Write out exactly the lines below from the one containing "You are a GUI" to the last, both ends kept, and nothing more; skip all pictures.

Screenshot grounding data
※ ※ ※

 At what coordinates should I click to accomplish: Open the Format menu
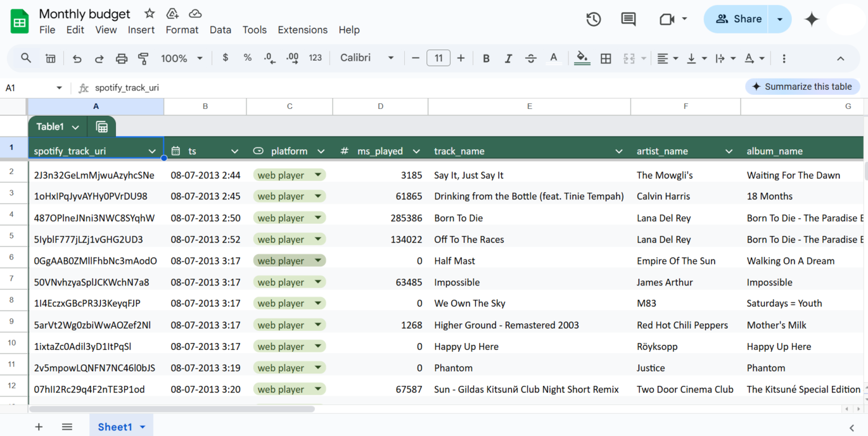pyautogui.click(x=182, y=30)
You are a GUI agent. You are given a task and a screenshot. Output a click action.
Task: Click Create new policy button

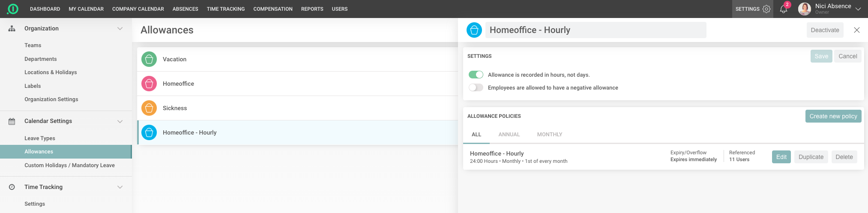click(833, 116)
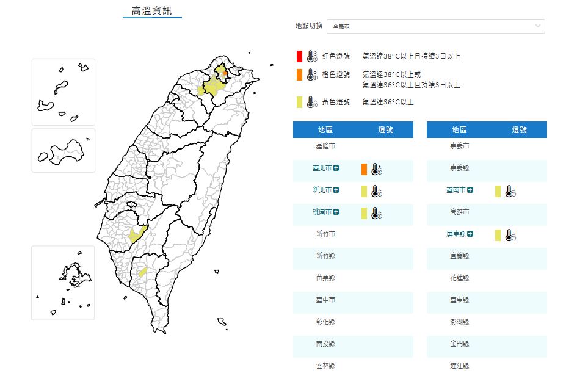
Task: Click the red signal color swatch
Action: click(x=299, y=57)
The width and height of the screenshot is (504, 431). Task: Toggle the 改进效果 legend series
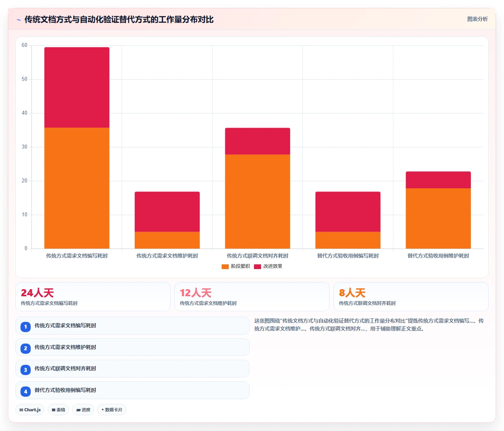click(x=268, y=266)
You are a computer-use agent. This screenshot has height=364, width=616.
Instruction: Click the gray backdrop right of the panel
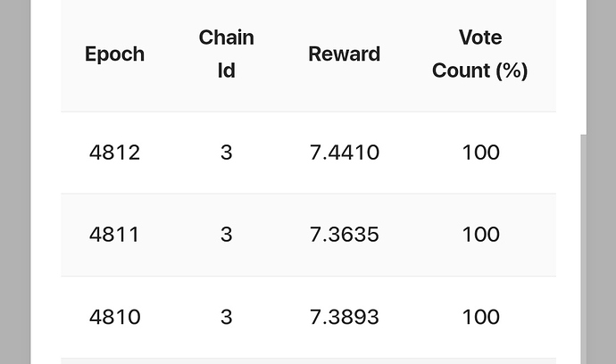pos(601,182)
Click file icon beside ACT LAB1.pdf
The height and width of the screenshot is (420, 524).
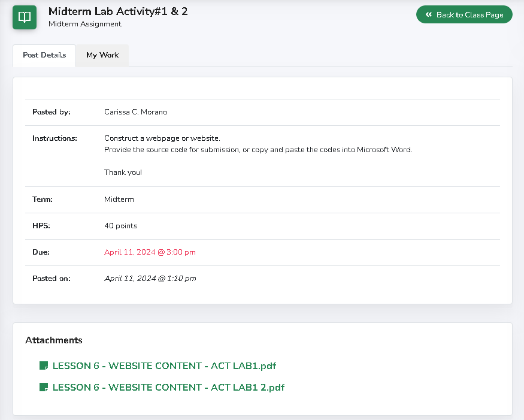click(43, 365)
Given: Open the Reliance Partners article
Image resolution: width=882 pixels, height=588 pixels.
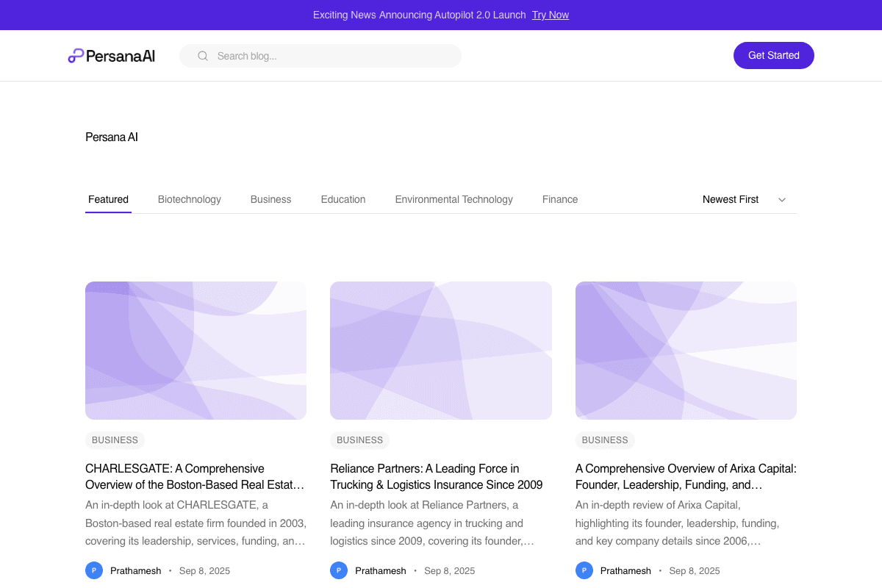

※ ※ ※

Result of this task:
You are a GUI agent. You are given a task and a screenshot. Output a click action.
Task: Click Create new policy button

click(833, 116)
Task: Click the red signal color swatch
Action: click(x=299, y=57)
The width and height of the screenshot is (504, 431). Task: Toggle the 改进效果 legend series
click(x=268, y=266)
You are a computer-use agent. This screenshot has height=364, width=616.
Instruction: Click the gray backdrop right of the panel
pos(601,182)
Click file icon beside ACT LAB1.pdf
The height and width of the screenshot is (420, 524).
click(43, 365)
Given: Open the Reliance Partners article
Image resolution: width=882 pixels, height=588 pixels.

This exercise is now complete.